Cependant, depuis son entrée en fonction en 2023, Lula n'a ni annulé ces privatisations ni pris de mesures pour modifier le statut de Petrobras, entreprise d’économie mixte contrôlée par l'État brésilien. Il a également maintenu la politique de distribution de dividendes du gouvernement Bolsonaro, qui a permis, rien que cette année, de verser 45 milliards de réaux [7 milliards d’euros] aux actionnaires de la plus grande entreprise brésilienne en termes de chiffre d'affaires.
Malgré la rhétorique prétendument plus radicale adoptée par les syndicats de Petrobras affiliés au FNP, la pseudo-gauche brésilienne est incapable d'apporter une réponse progressiste aux attaques du gouvernement Lula. Au contraire, elle reprend le vieux discours du nationalisme bourgeois tenu par le PT et la FUP, et pendant la grève ils se sont présenté comme les «véritables patriotes».
Cette perspective a été ouvertement défendue par la section brésilienne moréniste du Courant Révolution Permanente-Quatrième Internationale (PRC-QI, anciennement la Faction trotskyste), qui compte des dirigeants syndicaux à Rio de Janeiro. Dans un article du 28 décembre intitulé «5 raisons de soutenir la grève nationale des travailleurs du pétrole», publié dans Esquerda Diário, elle écrit que «soutenir la grève des travailleurs du pétrole, ainsi que celle des postiers, c'est défendre la véritable souveraineté du pays».

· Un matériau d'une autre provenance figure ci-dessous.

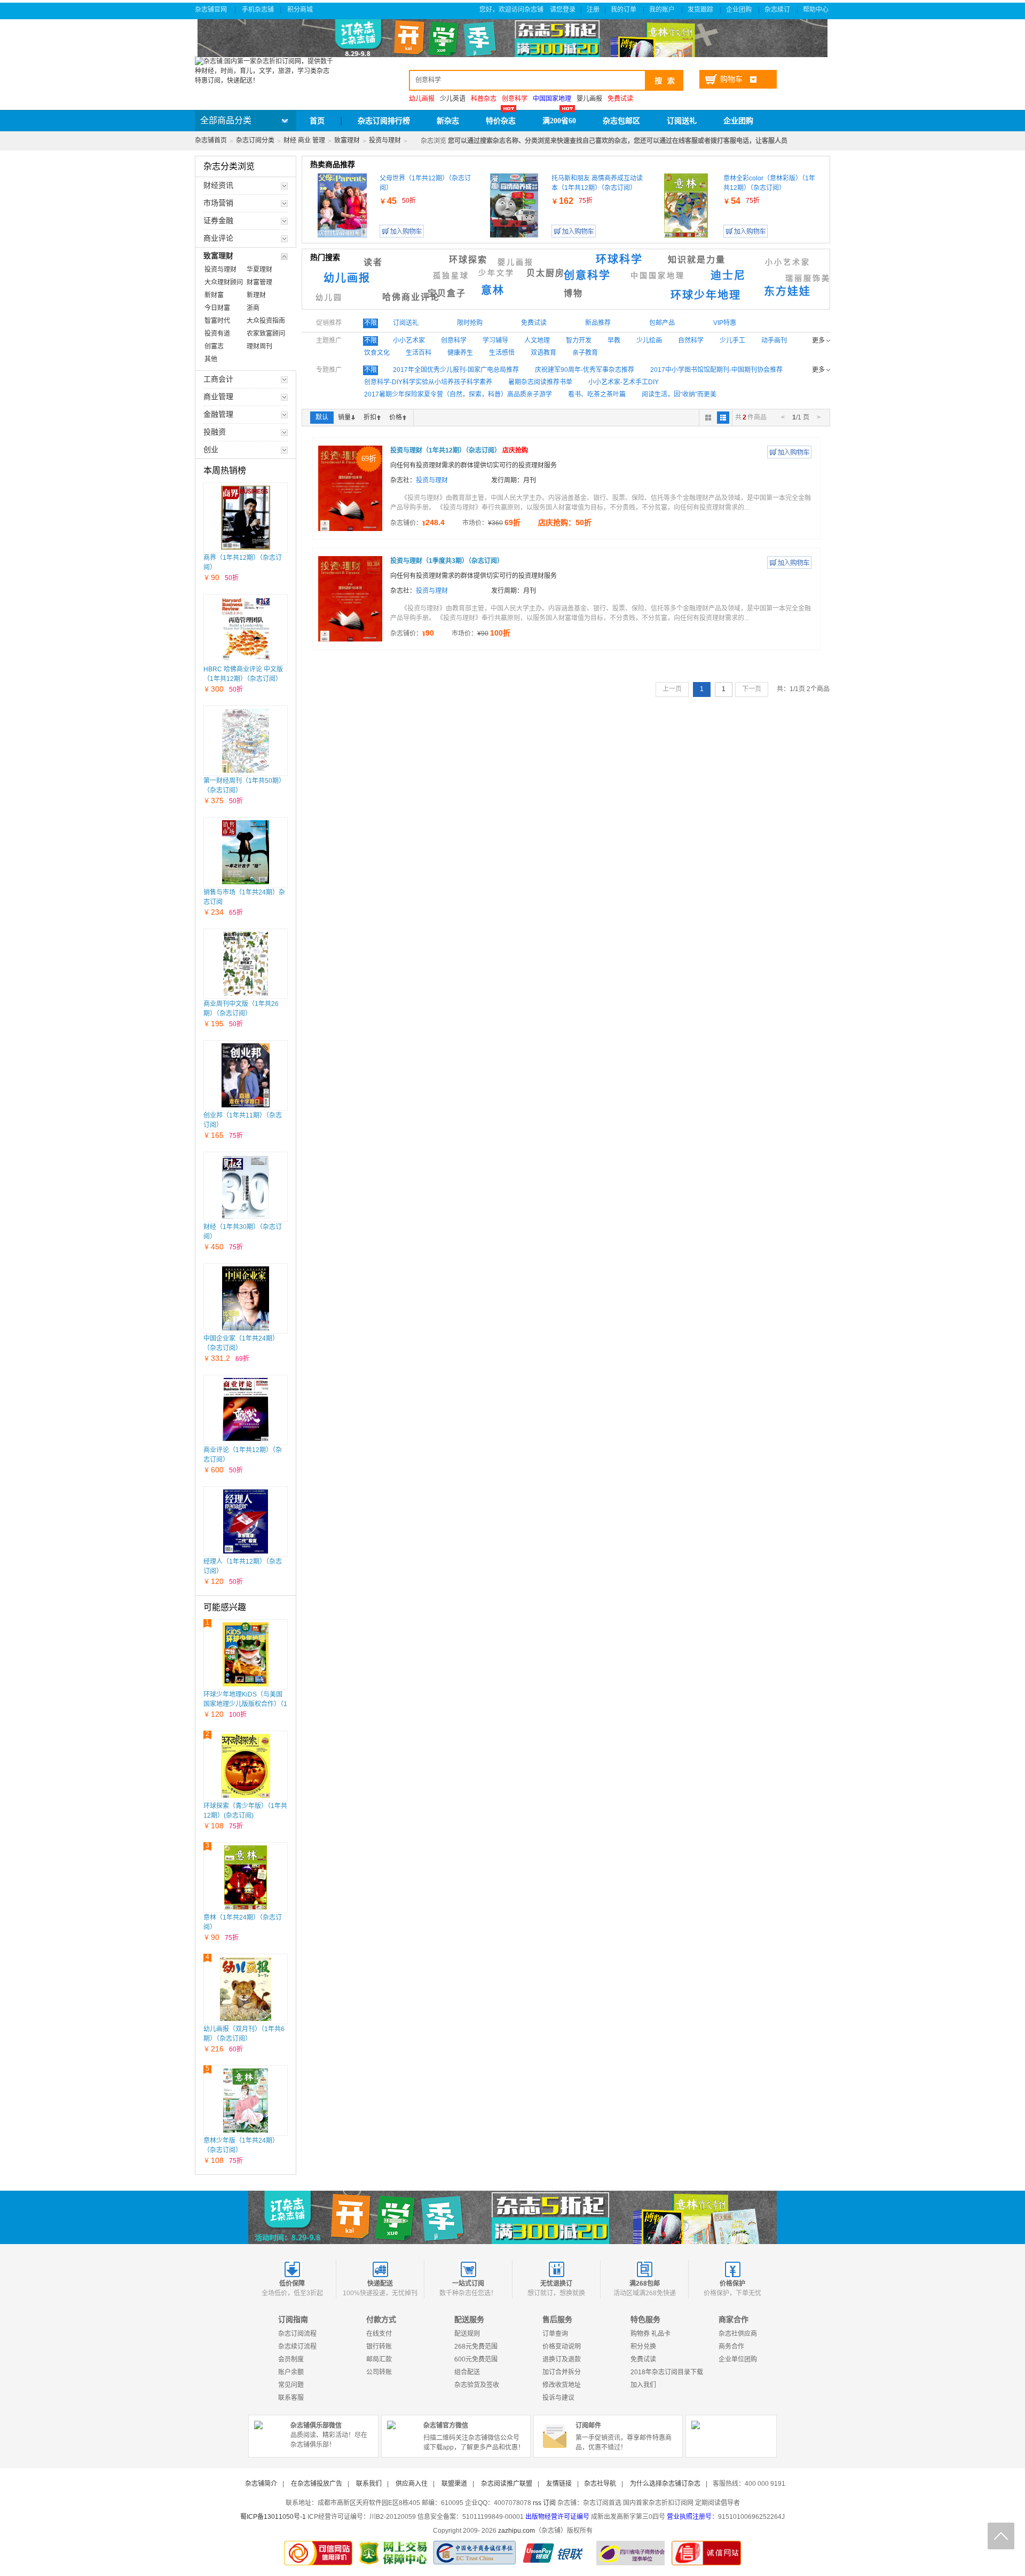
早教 (614, 340)
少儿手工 (732, 340)
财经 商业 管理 (304, 140)
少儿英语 (453, 98)
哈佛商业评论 (411, 297)
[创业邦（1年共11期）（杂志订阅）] (246, 1075)
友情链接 (559, 2483)
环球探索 (468, 259)
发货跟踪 (701, 9)
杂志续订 (778, 9)
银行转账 (379, 2346)
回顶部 (1001, 2536)
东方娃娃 (787, 291)
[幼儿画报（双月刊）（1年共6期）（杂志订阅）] (245, 1989)
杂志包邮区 (621, 121)
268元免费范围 (476, 2346)
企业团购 (739, 9)
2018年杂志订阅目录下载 (666, 2372)
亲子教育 (585, 352)
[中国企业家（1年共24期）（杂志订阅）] (246, 1298)
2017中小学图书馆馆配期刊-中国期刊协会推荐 (716, 370)
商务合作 (731, 2346)
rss (537, 2503)
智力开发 (579, 340)
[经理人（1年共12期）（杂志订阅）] (246, 1521)
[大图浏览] (708, 417)
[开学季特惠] (512, 2217)
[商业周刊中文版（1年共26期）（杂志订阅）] (246, 964)
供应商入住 (412, 2483)
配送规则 (467, 2333)
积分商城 (300, 9)
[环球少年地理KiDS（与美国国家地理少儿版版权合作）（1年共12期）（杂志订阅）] (246, 1654)
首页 (317, 121)
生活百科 (418, 352)
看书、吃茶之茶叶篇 (597, 394)
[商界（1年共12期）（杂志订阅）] (245, 518)
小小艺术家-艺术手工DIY (623, 382)
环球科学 (619, 259)
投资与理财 (385, 140)
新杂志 (448, 121)
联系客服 (291, 2397)
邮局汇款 (379, 2359)
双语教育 (543, 352)
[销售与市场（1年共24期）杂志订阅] (246, 852)
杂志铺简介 (261, 2483)
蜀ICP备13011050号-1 (273, 2516)
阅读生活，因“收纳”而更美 (679, 394)
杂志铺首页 (211, 140)
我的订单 (624, 9)
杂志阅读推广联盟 (506, 2483)
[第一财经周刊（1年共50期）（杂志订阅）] (245, 741)
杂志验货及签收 (476, 2385)
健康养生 (460, 352)
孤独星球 (451, 276)
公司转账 (379, 2372)
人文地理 (537, 340)
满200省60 (559, 121)
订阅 (549, 2503)
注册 (593, 9)
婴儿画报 (589, 98)
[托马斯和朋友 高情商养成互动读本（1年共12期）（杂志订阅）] (514, 205)
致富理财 (347, 140)
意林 (492, 290)
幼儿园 (329, 298)
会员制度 (291, 2359)
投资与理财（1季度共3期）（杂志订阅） (446, 561)
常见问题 (291, 2385)
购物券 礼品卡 (650, 2333)
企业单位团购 (738, 2359)
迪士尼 (728, 275)
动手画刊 (774, 340)
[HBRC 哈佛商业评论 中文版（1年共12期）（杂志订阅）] (245, 629)
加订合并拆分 (561, 2372)
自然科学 (691, 340)
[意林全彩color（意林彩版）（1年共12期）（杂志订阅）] (685, 205)
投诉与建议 (558, 2397)
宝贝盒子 (447, 293)
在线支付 (379, 2333)
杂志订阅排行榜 (384, 121)
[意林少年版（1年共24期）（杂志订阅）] (245, 2100)
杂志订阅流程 (297, 2333)
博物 (573, 293)
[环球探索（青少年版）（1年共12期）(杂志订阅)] (245, 1766)
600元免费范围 (476, 2359)
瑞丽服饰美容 (812, 278)
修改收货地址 (561, 2385)
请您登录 (562, 9)
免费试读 (643, 2359)
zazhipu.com (516, 2530)
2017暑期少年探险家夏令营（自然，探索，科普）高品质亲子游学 (458, 394)
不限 (370, 323)
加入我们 (643, 2385)
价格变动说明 (561, 2346)
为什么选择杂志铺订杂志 (665, 2483)
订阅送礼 (682, 121)
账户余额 (291, 2372)
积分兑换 (643, 2346)
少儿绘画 (649, 340)
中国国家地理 (657, 276)
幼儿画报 (347, 278)
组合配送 (467, 2372)
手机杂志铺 (258, 9)
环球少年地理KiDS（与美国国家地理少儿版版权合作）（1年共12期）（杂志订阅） (245, 1704)
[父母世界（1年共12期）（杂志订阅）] (342, 205)
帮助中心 (816, 9)
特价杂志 (501, 121)
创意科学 (587, 275)
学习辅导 (495, 340)
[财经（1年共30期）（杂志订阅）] (245, 1187)
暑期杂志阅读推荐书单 (540, 382)
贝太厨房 (545, 273)
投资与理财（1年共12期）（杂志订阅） (459, 450)
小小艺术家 (787, 262)
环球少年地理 (706, 295)
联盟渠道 (454, 2483)
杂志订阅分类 (255, 140)
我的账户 (662, 9)
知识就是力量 (697, 259)
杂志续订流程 (297, 2346)
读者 (373, 262)
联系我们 (369, 2483)
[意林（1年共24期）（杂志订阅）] (245, 1877)
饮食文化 (377, 352)
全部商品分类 (225, 120)
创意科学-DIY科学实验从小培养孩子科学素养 (428, 382)
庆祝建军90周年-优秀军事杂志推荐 (584, 370)
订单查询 (555, 2333)
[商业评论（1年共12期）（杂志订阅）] (246, 1410)
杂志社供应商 (738, 2333)
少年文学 (496, 273)
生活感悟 (502, 352)
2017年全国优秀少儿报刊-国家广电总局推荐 (456, 370)
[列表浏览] (723, 417)
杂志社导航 (600, 2483)
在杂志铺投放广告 (316, 2483)
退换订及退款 (561, 2359)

La lutte des travailleurs du pétrole pour de meilleurs salaires et conditions de travail n'a cependant rien à voir avec une garantie de la «souveraineté énergétique» pour le «développement national», comme l'affirme également l'article. La section brésilienne du CRP-QI y soutient également que, pour surmonter la trahison de la FUP, il faut un «commandement national de grève où la base a le contrôle sur les décisions».
Un commandement de ce type ne fera que répéter la logique nationaliste de la FUP et restera totalement subordonné à la bureaucratie syndicale; il servira à dissimuler les attaques du gouvernement Lula et les trahisons de la FUP contrôlée par le PT.
Ce dont les travailleurs de Petrobras ont besoin, ce n'est pas de défendre la souveraineté nationale, mais de mener une lutte indépendamment du gouvernement Lula, du PT et de la pseudo-gauche qui l'entoure, ainsi que des syndicats qu'ils contrôlent. Cela signifie former des comités de la base affiliés à l'Alliance ouvrière internationale des comités de base (acronyme anglais IWA-RFC) afin d'unir leurs luttes à celles de leurs frères et sœurs à l'échelle internationale.
Face à l’offensive mondiale des élites dirigeantes contre l’emploi et les conditions de travail alors qu’elles se tournent vers la guerre et la dictature, l’IWA-RFC souligne que ces comités doivent défendre un programme internationaliste contre la cause profonde de ces attaques: le système capitaliste.
Depuis début décembre, les travailleurs brésiliens peuvent également compter sur un outil puissant pour l'éducation, l'organisation et l'unité internationale dans leurs luttes: «Socialism AI», un chatbot sans pareil développé par le Comité international de la Quatrième Internationale (CIQI) et basé sur les œuvres classiques du marxisme et l'immense archive publiée sur le World Socialist Web Site.
Nous appelons les travailleurs de Petrobras et ceux d'autres secteurs à reprendre ce programme, à s’en approprier consciemment le contenu et à le mettre en œuvre, en plus d'utiliser «Socialism AI» comme outil de clarification, d'organisation et de renforcement de leurs luttes présentes et futures.